One of the first sessions we had here in Toronto was about poverty and defining it. If we are committed to eradicating poverty or more realistically, reducing widespread poverty, we need to ask what it is.
POVERTY:
Being VULNERABLE to outside shocks, and lacking the AGENCY to chose the direction of your life.
This is my broad and simplified definition of poverty. There are definitely varying degrees of poverty, but if you gave me two words to describe poverty they would be vulnerability, and agency. I want you to take your typical farmer in rural Africa and think of the possible shocks that can affect this person. If we're speaking about agriculture, irrigation typically comes to mind. Most rural farmers in Africa depend on the rains to irrigate their staple crop. It is exactly this dependency that we are trying to mitigate. If a farmer is completely dependent on the rains, then they are vulnerable to any shocks, and do not have the means of responding or bouncing back from those shocks.
Let's break this down for a second. If the rains fail, what are the short term implications? The crop is completely lost and the family does not have enough to eat for the rest of the year. What about the long-term implications? Potential malnutrition of children, dropping out of school (hungry children can't learn), selling off of other crucial assets such as oxen to pay for food. Likelihood? With increasing climate changes the weather is becoming more difficult to predict so the likelihood of this is high. And last what is this farmer's ability to control that? Nothing whatsoever.
Let's look at health. If someone in the house gets sick? Short-term: loss of labour, cost of health care, loss of education. Long-term: death, cost of funeral, if an adult dies, loss of safety-net and income generator. Likelihood: high: unsanitary situations, AIDS, malaria. Ability to control: not very much without money.

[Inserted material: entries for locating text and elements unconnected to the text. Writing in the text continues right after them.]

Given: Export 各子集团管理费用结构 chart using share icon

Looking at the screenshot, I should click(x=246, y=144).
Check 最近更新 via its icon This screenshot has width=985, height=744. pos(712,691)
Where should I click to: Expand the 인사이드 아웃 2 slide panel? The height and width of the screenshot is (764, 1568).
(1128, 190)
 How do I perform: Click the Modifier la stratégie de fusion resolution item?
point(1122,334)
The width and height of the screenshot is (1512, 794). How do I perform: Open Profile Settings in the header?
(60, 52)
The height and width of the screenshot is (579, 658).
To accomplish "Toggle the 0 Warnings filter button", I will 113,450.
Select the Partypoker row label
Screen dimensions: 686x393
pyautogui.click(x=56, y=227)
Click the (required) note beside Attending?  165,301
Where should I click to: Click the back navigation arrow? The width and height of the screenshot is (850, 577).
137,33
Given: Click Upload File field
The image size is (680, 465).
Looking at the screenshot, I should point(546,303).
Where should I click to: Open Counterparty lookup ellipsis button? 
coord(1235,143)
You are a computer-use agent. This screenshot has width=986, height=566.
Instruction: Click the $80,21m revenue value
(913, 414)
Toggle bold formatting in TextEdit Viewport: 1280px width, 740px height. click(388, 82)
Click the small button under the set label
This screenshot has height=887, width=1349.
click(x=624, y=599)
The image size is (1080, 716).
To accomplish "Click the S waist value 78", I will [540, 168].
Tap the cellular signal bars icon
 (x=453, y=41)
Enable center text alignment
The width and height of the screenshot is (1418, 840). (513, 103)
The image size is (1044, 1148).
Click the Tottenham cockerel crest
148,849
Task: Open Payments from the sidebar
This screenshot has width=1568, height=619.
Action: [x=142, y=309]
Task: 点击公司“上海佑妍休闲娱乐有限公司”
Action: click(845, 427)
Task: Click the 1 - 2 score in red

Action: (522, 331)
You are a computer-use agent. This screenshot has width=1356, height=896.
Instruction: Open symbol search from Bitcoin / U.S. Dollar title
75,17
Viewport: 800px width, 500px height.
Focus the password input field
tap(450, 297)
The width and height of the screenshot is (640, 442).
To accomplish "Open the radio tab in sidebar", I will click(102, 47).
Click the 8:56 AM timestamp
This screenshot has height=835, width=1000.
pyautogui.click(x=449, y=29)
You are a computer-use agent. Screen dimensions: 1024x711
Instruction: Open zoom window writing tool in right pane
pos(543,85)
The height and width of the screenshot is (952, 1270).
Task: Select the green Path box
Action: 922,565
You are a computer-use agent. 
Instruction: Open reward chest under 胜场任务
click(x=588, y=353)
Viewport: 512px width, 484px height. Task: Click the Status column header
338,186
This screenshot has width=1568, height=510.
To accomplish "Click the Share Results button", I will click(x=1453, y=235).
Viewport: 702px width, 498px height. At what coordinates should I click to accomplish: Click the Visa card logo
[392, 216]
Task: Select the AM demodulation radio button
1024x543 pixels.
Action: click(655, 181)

What makes me sad and angry all at the same time, is the fact that people are completely vulnerable. Even in areas where rain has been consistent for years, all it takes is one drought, one death, one shock, and all accumulated assets overtime are now lost.
With this extreme vulnerability to factors out of your control, how can one have choice to live the way they want to live. How can one have agency. You see, until you can feel comfortable with with your quality of life, and a certain security (food, personal, health), how do you start to choose your own future.
This is unacceptable. To really grasp what I am saying, take a worry that you have in your life, right now or at a time you thought you were most vulnerable, and apply the same questions. What are the short term implications? Long-term? Likelihood it will happen? Ability to control?
I'll put one of mine below, but if you don't want to read it, the point is this. Because of the way society has evolved around us, we have safety nets. Whether social safety nets through our family, or institutional ones through loans, healthcare, or welfare; our vulnerability is covered by these safety nets. This enables us to have the choice of what opportunities we take advantage of.
Thanks
Out of high school:
worry: can't afford university.
Short Term: borrow money from family, take student loan, get part-time employment and save
Long-term: Working full-time and doing night classes. Doing a trade or gaining a cheaper qualification
Likelihood it will happen: For me, low
Ability to control: High. I have the choice of what mitigation strategies I take.